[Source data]
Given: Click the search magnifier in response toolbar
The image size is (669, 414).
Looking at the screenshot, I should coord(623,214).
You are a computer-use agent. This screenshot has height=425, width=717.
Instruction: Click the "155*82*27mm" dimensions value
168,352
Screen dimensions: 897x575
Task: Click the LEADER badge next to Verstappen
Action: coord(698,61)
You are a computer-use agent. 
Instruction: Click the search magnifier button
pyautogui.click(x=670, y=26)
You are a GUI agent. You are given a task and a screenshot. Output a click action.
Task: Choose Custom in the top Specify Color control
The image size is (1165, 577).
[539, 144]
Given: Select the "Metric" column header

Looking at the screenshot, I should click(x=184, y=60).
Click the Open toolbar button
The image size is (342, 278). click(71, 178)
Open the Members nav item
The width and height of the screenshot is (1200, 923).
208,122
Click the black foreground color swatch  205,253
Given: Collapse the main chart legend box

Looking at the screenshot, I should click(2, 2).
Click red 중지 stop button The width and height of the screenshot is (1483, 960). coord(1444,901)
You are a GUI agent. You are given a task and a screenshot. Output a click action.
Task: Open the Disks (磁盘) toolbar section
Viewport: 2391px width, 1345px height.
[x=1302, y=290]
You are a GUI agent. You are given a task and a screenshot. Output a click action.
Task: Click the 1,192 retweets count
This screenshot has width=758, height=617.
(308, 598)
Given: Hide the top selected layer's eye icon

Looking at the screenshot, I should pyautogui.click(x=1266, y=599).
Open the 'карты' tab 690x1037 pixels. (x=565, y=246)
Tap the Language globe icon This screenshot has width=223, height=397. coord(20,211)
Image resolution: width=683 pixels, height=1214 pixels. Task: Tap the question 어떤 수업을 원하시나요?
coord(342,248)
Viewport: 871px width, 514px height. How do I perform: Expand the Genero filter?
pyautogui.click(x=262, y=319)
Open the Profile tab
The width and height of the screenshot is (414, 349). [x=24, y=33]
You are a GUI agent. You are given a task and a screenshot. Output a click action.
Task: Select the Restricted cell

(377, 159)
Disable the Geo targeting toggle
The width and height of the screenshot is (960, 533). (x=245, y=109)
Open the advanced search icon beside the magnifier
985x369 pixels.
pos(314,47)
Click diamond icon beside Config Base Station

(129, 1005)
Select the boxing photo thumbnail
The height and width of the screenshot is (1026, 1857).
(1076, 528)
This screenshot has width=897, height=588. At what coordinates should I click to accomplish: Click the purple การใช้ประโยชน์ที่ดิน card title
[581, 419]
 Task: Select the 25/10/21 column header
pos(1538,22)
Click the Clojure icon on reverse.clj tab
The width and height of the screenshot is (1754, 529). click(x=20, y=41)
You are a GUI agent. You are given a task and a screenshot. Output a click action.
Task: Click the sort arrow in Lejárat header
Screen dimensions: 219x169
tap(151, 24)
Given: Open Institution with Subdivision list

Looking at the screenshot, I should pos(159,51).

## TASK DIRECTIONS
Starting at the line that contains "You are a computer-use agent. This" and stopping after the line that contains "Looking at the screenshot, I should click(x=184, y=60).", format only those lines of the material as a JSON list of strings. Give one string per line and skip any blank lines.

## EXERCISE RESULT
[
  "You are a computer-use agent. This screenshot has height=425, width=717.",
  "Instruction: Click the \"155*82*27mm\" dimensions value",
  "168,352",
  "Screen dimensions: 897x575",
  "Task: Click the LEADER badge next to Verstappen",
  "Action: coord(698,61)",
  "You are a computer-use agent. ",
  "Instruction: Click the search magnifier button",
  "pyautogui.click(x=670, y=26)",
  "You are a GUI agent. You are given a task and a screenshot. Output a click action.",
  "Task: Choose Custom in the top Specify Color control",
  "The image size is (1165, 577).",
  "[539, 144]",
  "Given: Select the \"Metric\" column header",
  "Looking at the screenshot, I should click(x=184, y=60)."
]